Examining the State practice and relying upon the previous analysis of judicial decisions, the legal grounds for establishing right to water are compared. The views that human right to water is a self-standing right or established in customary law are analyzed and subsequently rejected, since only opinio juris of States is moving towards greater recognition of this right and the uniform practice, under traditional notion of customary law, is missing. While the position that right to water derives from ICESCR is criticized as potentially creating a new right through creative interpretation of the Covenant by CESCR, majority of States and judicial bodies agree with this derivation of the right to water from the right to adequate standard of living and right to health.

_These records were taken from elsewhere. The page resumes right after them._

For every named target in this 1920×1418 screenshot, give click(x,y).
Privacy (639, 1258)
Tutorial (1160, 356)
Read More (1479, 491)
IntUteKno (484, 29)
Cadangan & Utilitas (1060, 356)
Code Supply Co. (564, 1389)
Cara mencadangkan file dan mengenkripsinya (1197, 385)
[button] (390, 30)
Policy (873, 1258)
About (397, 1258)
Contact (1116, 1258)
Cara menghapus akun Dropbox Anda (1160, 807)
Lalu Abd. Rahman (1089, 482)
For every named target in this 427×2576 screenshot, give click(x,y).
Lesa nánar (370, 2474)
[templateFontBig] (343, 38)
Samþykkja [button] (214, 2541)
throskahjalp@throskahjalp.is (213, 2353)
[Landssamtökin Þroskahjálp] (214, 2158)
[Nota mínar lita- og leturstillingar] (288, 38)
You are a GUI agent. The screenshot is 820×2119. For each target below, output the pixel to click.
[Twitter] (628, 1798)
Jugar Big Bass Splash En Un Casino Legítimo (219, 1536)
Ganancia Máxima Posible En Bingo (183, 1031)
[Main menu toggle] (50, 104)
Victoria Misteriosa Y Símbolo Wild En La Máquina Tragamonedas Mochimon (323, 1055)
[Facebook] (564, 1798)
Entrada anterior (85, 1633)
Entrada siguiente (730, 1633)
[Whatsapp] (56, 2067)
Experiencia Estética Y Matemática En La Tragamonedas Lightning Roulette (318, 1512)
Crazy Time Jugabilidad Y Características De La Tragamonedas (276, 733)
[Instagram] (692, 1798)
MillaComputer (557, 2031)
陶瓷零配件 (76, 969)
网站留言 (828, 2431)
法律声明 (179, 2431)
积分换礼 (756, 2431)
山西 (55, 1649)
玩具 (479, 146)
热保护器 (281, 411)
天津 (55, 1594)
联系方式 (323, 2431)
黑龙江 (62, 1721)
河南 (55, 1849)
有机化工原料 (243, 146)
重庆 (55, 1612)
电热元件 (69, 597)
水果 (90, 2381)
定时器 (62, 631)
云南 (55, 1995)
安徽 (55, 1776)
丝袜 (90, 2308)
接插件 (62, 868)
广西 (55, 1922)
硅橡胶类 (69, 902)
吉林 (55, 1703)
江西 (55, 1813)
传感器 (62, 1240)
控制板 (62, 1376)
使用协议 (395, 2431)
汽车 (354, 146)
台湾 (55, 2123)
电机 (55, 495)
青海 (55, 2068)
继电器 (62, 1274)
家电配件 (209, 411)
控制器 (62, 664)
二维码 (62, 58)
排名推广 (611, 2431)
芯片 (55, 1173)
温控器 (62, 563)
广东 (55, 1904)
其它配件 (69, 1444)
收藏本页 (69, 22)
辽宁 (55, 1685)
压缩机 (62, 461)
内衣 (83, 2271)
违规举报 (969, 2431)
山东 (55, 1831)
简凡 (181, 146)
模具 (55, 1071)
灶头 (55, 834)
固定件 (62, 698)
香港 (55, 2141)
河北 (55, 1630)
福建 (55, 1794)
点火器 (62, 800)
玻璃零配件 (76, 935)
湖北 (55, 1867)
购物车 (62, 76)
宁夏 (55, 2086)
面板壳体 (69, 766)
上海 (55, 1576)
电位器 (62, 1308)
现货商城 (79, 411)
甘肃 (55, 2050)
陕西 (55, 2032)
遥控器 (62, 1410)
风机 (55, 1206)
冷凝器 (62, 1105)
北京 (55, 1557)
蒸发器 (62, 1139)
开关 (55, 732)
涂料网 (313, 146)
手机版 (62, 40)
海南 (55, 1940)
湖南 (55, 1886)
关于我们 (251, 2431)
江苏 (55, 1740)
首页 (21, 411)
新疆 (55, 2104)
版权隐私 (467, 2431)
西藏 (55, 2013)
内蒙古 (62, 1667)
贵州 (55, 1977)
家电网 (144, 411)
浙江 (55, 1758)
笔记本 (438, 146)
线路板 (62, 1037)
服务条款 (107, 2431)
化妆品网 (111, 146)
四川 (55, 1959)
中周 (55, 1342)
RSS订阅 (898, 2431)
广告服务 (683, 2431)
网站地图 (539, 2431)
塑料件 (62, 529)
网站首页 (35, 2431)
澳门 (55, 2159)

In the third part of the article, comparative analysis of judicial decisions from different jurisdictions is performed, which has shown that while the courts do not regard the right to water as a self-standing human right, they adjudicate water related issues as part of other fundamental human rights, such as right to life, dignity, and freedom from torture, right to health. Therefore, even in the absence of an explicit recognition of the right to water, the courts creatively adjudicate this essential element for human survival.